No New Cause of Action
[47] It is agreed that Mr. Perrelli’s Claim in the Small Claims Court was issued well within any applicable limitation period, either the one-year limitation period to quash a by-law under s. 273 of the Municipal Act, 2001, or the general two-year limitation period in the Limitations Act, 2002.
[48] The following analysis shows a new cause of action was not raised when Mr. Perrelli issued his Statement of Claim in this court and amended it, as allowed by the Motion Judge.
[49] The initial Claim sought payment of the $5,434.21 that the Town withheld. Mr. Perrelli pleaded entitlement to the full severance payment under the severance by-law.
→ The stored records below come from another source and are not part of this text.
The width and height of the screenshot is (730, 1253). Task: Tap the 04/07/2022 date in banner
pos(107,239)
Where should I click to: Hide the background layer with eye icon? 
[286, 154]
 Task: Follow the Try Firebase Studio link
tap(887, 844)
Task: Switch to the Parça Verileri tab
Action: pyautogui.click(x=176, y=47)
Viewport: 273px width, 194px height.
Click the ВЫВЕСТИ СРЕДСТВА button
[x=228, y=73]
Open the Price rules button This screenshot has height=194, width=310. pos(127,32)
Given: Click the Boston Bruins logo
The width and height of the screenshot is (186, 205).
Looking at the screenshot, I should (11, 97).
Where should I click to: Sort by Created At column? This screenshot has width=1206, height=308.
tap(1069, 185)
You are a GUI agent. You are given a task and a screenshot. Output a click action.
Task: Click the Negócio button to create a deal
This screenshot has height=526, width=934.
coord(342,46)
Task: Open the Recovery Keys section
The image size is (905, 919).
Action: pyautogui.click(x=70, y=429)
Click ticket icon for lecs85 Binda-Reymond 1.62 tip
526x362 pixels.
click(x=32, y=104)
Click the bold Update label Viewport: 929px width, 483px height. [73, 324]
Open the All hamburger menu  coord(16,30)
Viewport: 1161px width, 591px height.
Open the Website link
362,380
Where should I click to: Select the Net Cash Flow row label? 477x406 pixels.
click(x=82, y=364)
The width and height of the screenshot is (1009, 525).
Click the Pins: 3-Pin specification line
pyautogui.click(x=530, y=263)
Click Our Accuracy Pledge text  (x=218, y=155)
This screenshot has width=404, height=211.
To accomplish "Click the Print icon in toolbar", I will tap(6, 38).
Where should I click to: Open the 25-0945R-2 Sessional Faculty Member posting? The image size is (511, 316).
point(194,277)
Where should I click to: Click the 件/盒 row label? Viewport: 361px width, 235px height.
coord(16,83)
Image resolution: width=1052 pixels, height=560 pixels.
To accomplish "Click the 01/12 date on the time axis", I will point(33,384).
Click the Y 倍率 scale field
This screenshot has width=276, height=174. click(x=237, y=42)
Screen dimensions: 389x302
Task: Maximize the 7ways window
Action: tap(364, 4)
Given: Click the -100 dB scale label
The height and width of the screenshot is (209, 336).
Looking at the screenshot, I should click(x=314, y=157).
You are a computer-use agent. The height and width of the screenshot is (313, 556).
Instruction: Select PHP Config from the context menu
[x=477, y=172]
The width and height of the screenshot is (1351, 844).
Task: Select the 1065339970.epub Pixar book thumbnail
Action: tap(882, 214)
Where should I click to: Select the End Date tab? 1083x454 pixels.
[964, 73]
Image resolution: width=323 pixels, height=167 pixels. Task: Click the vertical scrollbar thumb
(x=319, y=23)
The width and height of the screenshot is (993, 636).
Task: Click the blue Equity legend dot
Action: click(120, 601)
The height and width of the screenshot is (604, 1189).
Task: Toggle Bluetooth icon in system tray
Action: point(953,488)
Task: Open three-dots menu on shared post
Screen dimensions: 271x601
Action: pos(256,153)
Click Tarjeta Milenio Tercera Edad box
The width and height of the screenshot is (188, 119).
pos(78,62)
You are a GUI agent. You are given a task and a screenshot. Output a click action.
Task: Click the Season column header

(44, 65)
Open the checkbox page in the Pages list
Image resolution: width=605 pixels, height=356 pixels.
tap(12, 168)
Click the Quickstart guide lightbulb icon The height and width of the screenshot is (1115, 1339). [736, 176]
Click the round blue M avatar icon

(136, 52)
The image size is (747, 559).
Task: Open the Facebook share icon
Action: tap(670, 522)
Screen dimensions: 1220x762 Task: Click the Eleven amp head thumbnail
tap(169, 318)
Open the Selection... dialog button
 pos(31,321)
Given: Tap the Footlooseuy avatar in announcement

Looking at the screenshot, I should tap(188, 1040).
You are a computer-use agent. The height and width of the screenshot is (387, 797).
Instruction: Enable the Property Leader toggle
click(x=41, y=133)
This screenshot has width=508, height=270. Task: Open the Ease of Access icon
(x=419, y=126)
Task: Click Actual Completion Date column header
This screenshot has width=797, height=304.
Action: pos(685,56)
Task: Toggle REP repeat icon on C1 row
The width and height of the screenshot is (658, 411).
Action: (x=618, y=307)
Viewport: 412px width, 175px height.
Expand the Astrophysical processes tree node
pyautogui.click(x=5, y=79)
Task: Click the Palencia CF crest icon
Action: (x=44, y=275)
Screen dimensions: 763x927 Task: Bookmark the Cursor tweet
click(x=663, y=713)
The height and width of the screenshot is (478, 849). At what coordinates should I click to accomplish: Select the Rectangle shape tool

In para. 12 of the Claim, he states that, “[n]either the by-laws of the Town, nor any legislation” allowed the Town to arbitrarily withhold $5,434.21. As a result, he alleges that the “actions of the Town are without legal basis, constitute a breach of contract between himself and the Town and is an unjust enrichment to the detriment of Mr. Perrelli”. He states that the Town’s decision was “egregious behaviour” [emphasis added].
[50] Mr. Perrelli relied on Methuku v. Barrow and attached a copy of this decision to the Claim.
[51] While Mr. Perrelli did not specifically refer to By-law 135-14 in the Claim, he did refer to the Town’s “by-laws” to support his allegation that the Town’s withholding of $5,434.21 was without legal basis.
[52] The Town argues that this Claim did not allege that By-law 135-14 was ultra vires or passed in bad faith. “Ultra vires” describes an act that is unauthorized or beyond the scope of power granted by law.
[53] Pleadings should be read generously, particularly a pleading of a self-represented litigant in Small Claims Court. While the Claim does not specifically state that By-law 135-14 is ultra vires, this allegation is clearly captured by the pleading that none of the Town’s “by-laws” allowed it to arbitrarily withhold $5,434.21 and as a result, the “actions of the Town are without legal basis”.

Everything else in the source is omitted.